▸ Action item
From the line that contains "[The Zoe Report] (104, 40)" to the final line below, both included, print each line exactly and skip the pictures.
═══ Records
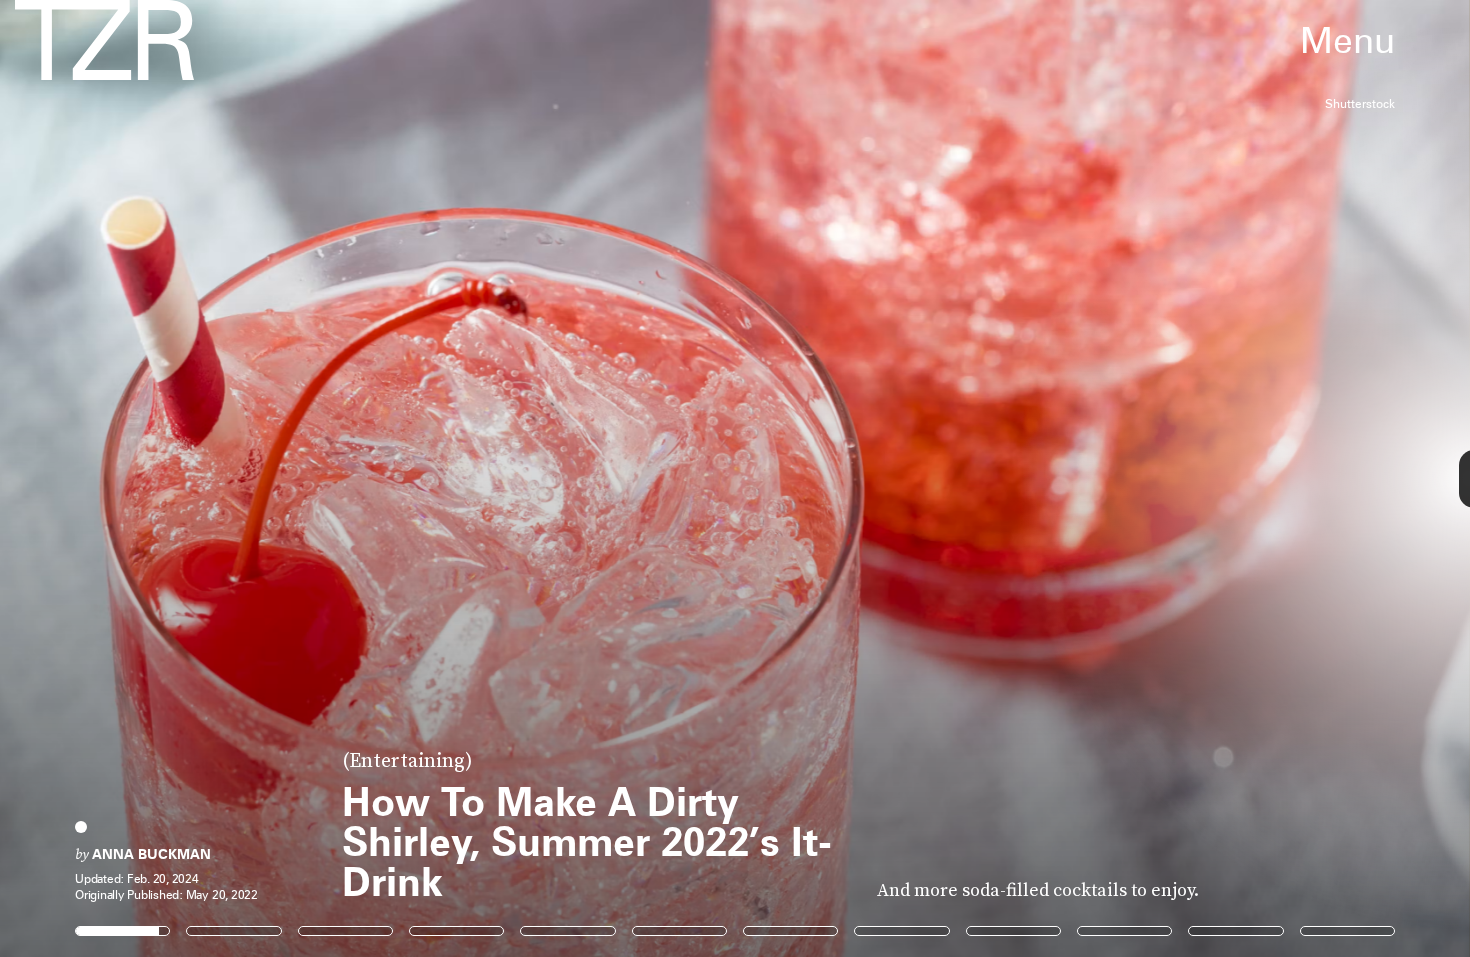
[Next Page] (977, 478)
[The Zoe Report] (104, 40)
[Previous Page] (242, 478)
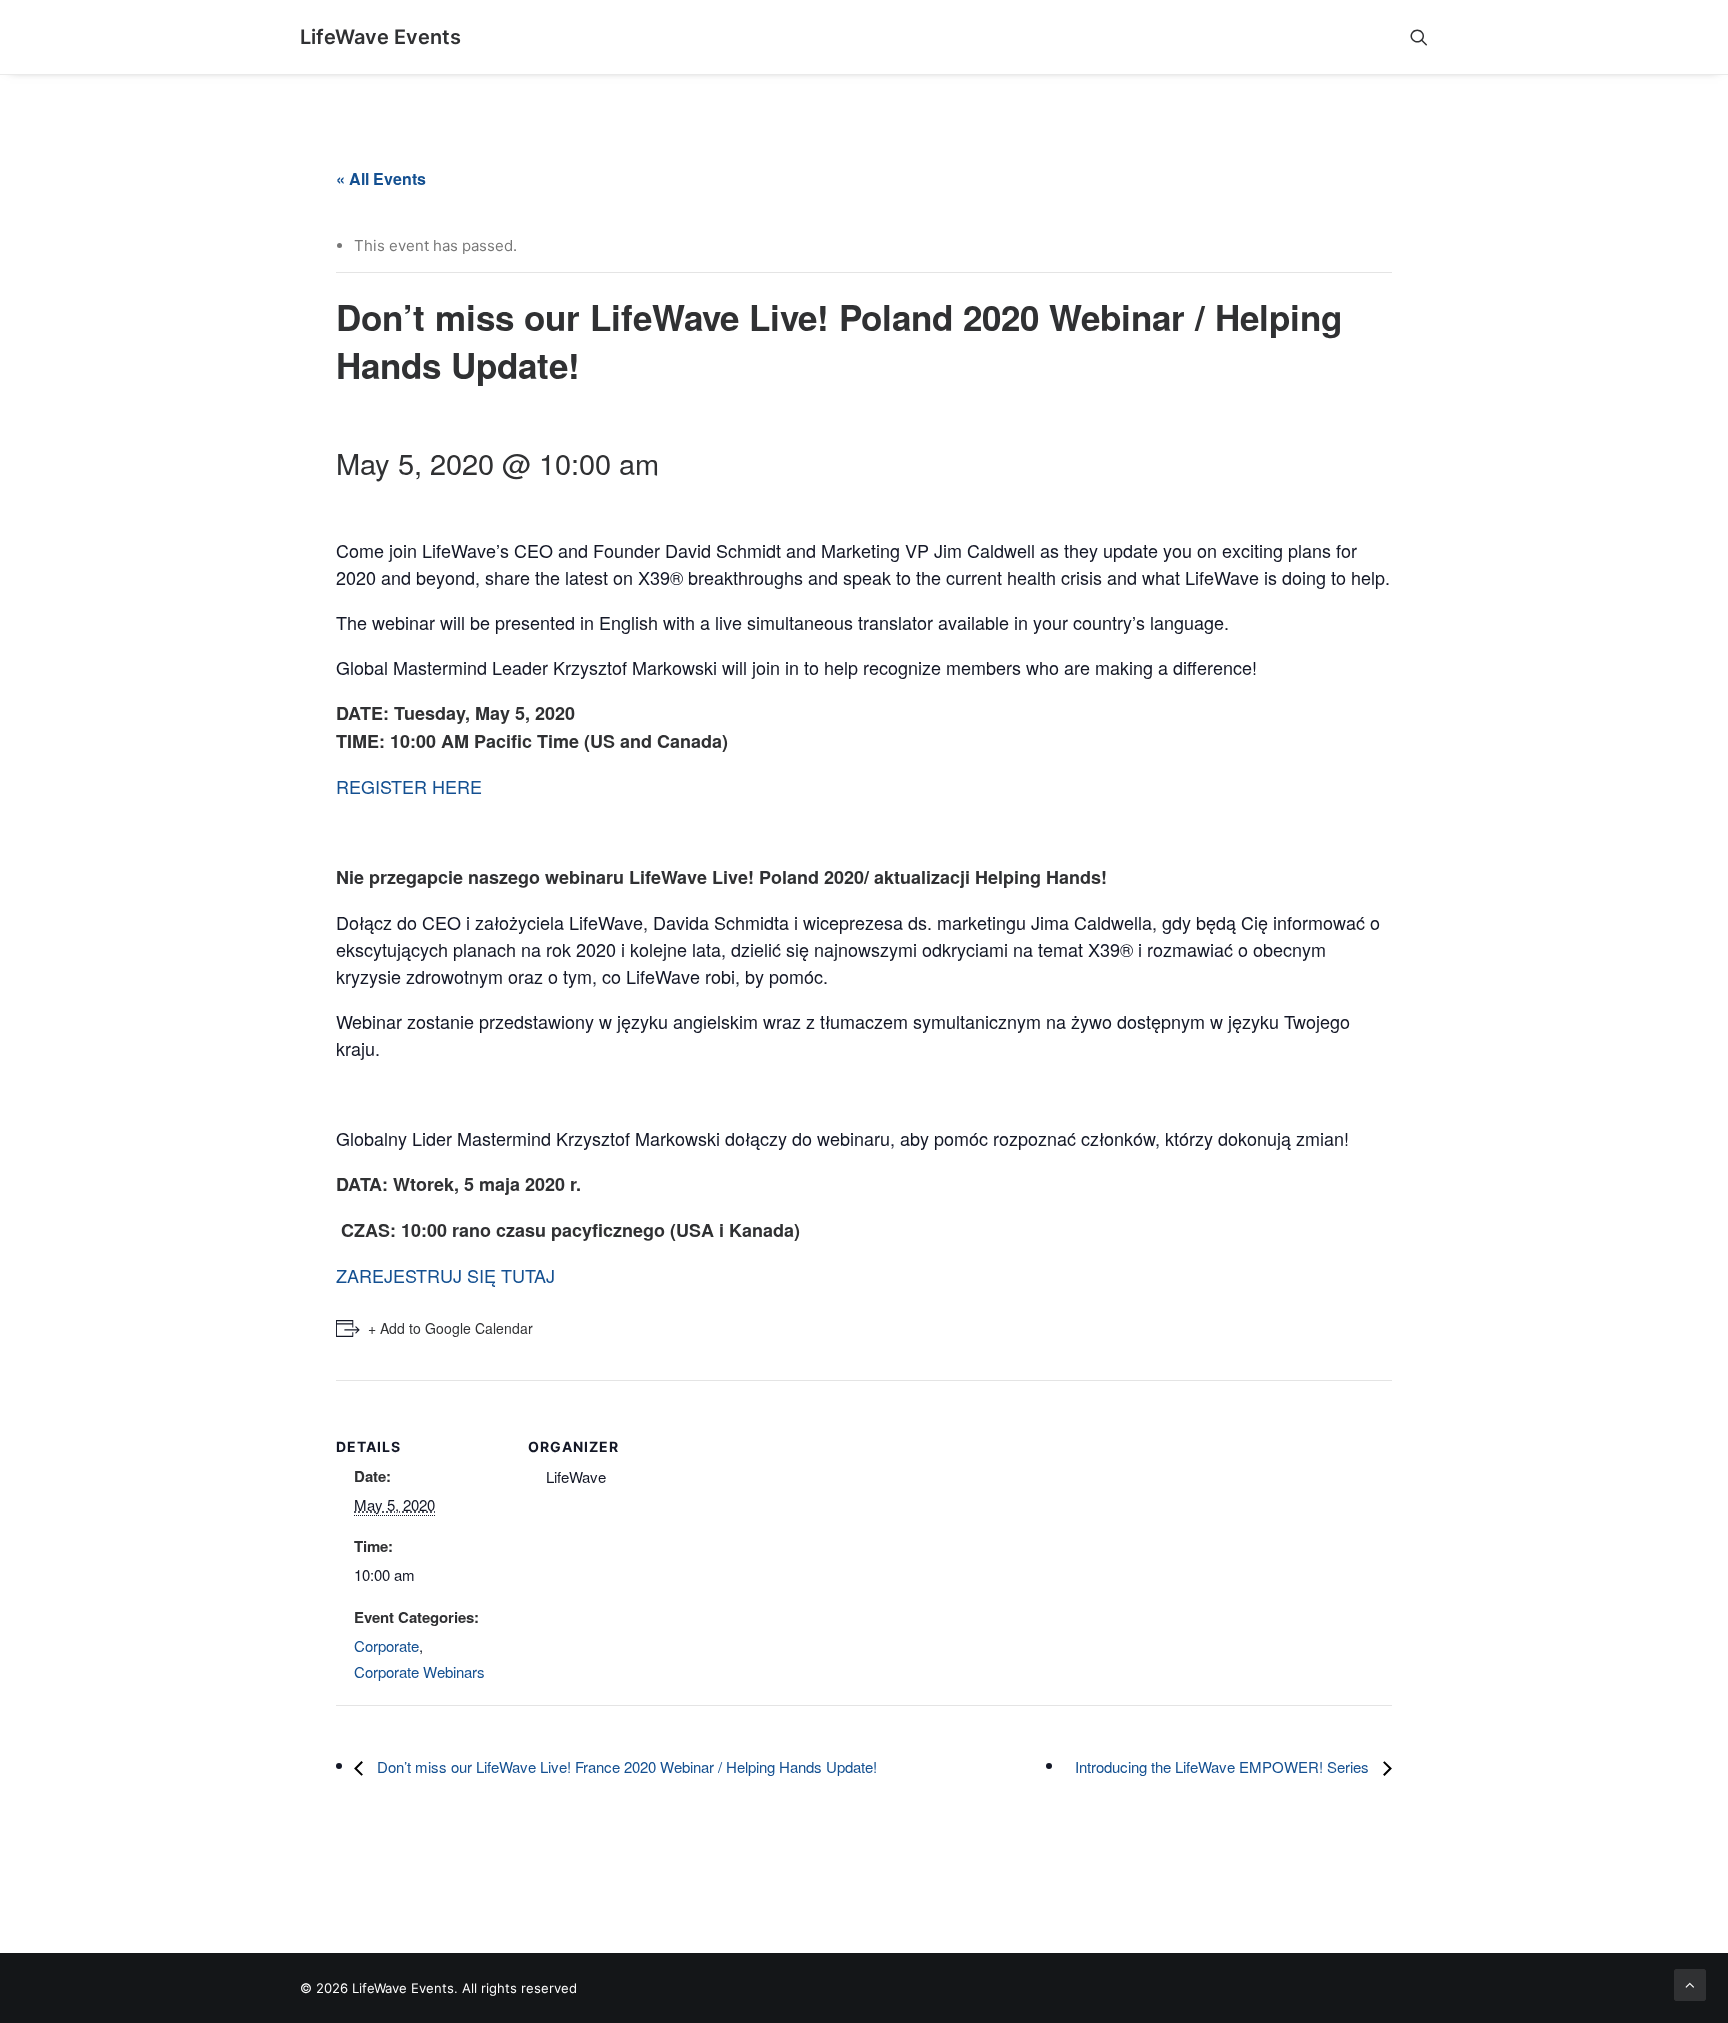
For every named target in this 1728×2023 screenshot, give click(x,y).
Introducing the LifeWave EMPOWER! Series (1224, 1766)
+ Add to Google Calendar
══════
▸ Written response
[The Zoe Report] (104, 40)
[Previous Page] (242, 478)
For every named target in this 1728×2023 screenshot, give click(x,y).
Introducing the LifeWave EMPOWER! Series (1224, 1766)
+ Add to Google Calendar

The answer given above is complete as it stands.